• Instructions:
1. In the statelessness passage, what right does it say many Americans take for granted?
2. Reproduce the statelessness passage from "The more awareness" up to and including "to be leveraged.".

The more awareness the public has of stateless people living within their borders, the more pressure they can put on their governments to offer pathways into a nationality.
“Putting pressure on governments to enact policies or regulatory frameworks for stateless people does happen in some contexts,” Ehlers said. “The issue of refugees is relatively well known — we understand that war or persecution displaces someone, and we don’t think it’s the refugees fault. The same dynamic is at play with statelessness.
“Maybe state borders have dissolved, literally while families are traveling, and then they come home and are not recognized.”
Without a national identity, all stateless people have to offer is their own humanity. But without visibility, there is little to be leveraged.
This issue has become even more fraught in the United States, where the Fourteenth Amendment has been on the radar of the Trump administration and its allies. Birthright citizenship is a right that many Americans take for granted.

• Material provided:

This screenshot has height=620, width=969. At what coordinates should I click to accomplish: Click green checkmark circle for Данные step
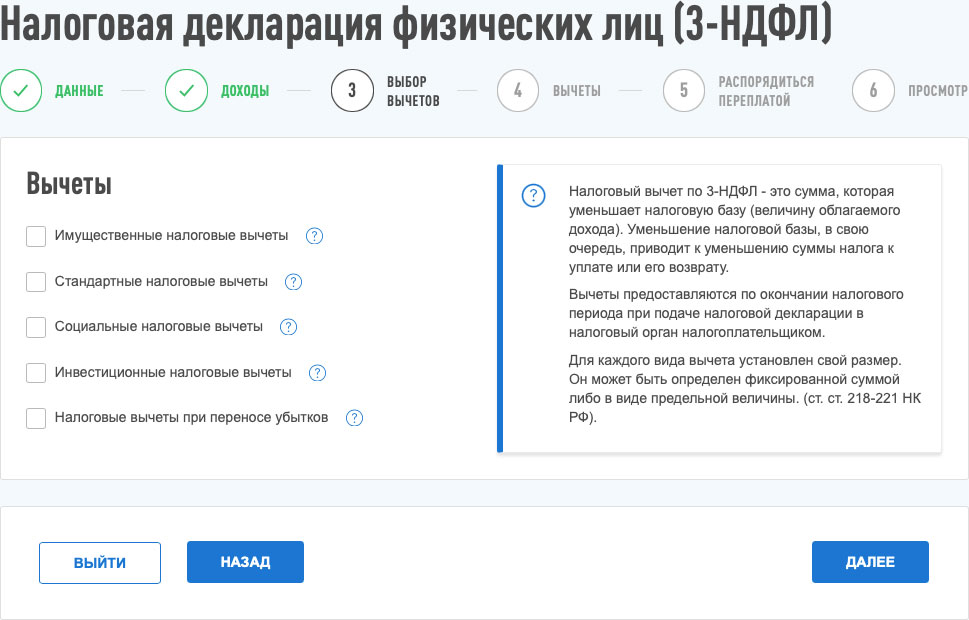click(21, 91)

• Problem solutions:
1. Birthright citizenship.

2.
The more awareness the public has of stateless people living within their borders, the more pressure they can put on their governments to offer pathways into a nationality.
“Putting pressure on governments to enact policies or regulatory frameworks for stateless people does happen in some contexts,” Ehlers said. “The issue of refugees is relatively well known — we understand that war or persecution displaces someone, and we don’t think it’s the refugees fault. The same dynamic is at play with statelessness.
“Maybe state borders have dissolved, literally while families are traveling, and then they come home and are not recognized.”
Without a national identity, all stateless people have to offer is their own humanity. But without visibility, there is little to be leveraged.